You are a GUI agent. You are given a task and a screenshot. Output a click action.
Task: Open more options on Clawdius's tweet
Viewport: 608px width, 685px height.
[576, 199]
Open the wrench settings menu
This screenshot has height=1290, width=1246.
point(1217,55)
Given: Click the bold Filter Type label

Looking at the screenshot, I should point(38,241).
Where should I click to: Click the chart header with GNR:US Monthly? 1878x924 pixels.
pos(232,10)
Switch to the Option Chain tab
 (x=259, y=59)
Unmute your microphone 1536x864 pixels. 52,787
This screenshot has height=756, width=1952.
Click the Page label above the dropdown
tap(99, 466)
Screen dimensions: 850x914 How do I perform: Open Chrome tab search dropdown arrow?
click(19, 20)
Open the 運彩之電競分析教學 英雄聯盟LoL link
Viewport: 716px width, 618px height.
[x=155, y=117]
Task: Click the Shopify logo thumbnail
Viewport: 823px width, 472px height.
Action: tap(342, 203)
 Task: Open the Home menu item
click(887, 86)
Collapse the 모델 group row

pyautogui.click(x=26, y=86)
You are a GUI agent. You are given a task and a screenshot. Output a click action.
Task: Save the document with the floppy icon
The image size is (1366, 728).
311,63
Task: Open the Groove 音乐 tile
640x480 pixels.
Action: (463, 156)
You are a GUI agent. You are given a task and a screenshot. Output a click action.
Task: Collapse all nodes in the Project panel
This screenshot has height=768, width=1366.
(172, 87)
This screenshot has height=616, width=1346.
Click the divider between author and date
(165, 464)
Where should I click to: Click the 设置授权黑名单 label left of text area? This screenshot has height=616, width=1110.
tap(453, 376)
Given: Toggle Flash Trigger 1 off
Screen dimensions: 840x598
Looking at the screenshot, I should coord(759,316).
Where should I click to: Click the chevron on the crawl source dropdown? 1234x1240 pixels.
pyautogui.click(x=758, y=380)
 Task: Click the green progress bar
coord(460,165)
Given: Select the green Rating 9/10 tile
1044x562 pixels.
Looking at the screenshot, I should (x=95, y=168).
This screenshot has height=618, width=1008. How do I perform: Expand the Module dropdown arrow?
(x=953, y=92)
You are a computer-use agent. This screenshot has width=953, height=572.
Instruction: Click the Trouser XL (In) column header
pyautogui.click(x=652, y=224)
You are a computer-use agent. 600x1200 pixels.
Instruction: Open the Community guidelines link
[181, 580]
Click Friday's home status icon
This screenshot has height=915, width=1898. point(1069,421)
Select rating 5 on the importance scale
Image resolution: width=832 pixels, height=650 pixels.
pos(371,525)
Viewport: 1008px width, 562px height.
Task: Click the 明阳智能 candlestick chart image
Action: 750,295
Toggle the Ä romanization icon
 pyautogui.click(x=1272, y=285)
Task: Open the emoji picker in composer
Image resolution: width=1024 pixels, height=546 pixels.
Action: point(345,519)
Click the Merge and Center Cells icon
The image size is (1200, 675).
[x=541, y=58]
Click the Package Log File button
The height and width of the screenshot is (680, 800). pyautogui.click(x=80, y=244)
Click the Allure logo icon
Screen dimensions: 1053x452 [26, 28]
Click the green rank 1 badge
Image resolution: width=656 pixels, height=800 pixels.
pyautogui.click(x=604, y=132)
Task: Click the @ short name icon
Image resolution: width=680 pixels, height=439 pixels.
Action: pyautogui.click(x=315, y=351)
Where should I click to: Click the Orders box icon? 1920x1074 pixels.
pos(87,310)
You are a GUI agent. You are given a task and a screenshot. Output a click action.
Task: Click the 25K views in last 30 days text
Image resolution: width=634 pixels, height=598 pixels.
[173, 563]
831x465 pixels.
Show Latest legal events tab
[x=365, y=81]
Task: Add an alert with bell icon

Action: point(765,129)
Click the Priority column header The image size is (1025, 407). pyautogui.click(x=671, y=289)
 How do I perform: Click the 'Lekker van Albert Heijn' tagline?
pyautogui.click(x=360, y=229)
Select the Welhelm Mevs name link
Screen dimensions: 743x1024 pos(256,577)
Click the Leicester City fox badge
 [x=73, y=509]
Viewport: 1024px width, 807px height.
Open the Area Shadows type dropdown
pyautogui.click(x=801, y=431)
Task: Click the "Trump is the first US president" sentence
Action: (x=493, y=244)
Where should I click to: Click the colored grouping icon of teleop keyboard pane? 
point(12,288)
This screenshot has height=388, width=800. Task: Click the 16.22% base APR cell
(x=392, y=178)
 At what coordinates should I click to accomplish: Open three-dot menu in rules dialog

────

EXERCISE INSTRUCTIONS: In the data above, find the line that contains "Task: Click the green progress bar" and the line that contains "Viewport: 1024px width, 807px height.". Repeat exactly those lines and every line between them, and only those.

ANSWER TO THIS TASK:
 Task: Click the green progress bar
coord(460,165)
Given: Select the green Rating 9/10 tile
1044x562 pixels.
Looking at the screenshot, I should (x=95, y=168).
This screenshot has height=618, width=1008. How do I perform: Expand the Module dropdown arrow?
(x=953, y=92)
You are a computer-use agent. This screenshot has width=953, height=572.
Instruction: Click the Trouser XL (In) column header
pyautogui.click(x=652, y=224)
You are a computer-use agent. 600x1200 pixels.
Instruction: Open the Community guidelines link
[181, 580]
Click Friday's home status icon
This screenshot has height=915, width=1898. point(1069,421)
Select rating 5 on the importance scale
Image resolution: width=832 pixels, height=650 pixels.
pos(371,525)
Viewport: 1008px width, 562px height.
Task: Click the 明阳智能 candlestick chart image
Action: 750,295
Toggle the Ä romanization icon
 pyautogui.click(x=1272, y=285)
Task: Open the emoji picker in composer
Image resolution: width=1024 pixels, height=546 pixels.
Action: point(345,519)
Click the Merge and Center Cells icon
The image size is (1200, 675).
[x=541, y=58]
Click the Package Log File button
The height and width of the screenshot is (680, 800). pyautogui.click(x=80, y=244)
Click the Allure logo icon
Screen dimensions: 1053x452 [26, 28]
Click the green rank 1 badge
Image resolution: width=656 pixels, height=800 pixels.
pyautogui.click(x=604, y=132)
Task: Click the @ short name icon
Image resolution: width=680 pixels, height=439 pixels.
Action: pyautogui.click(x=315, y=351)
Where should I click to: Click the Orders box icon? 1920x1074 pixels.
pos(87,310)
You are a GUI agent. You are given a task and a screenshot. Output a click action.
Task: Click the 25K views in last 30 days text
Image resolution: width=634 pixels, height=598 pixels.
[173, 563]
831x465 pixels.
Show Latest legal events tab
[x=365, y=81]
Task: Add an alert with bell icon

Action: point(765,129)
Click the Priority column header The image size is (1025, 407). pyautogui.click(x=671, y=289)
 How do I perform: Click the 'Lekker van Albert Heijn' tagline?
pyautogui.click(x=360, y=229)
Select the Welhelm Mevs name link
Screen dimensions: 743x1024 pos(256,577)
Click the Leicester City fox badge
 [x=73, y=509]
Viewport: 1024px width, 807px height.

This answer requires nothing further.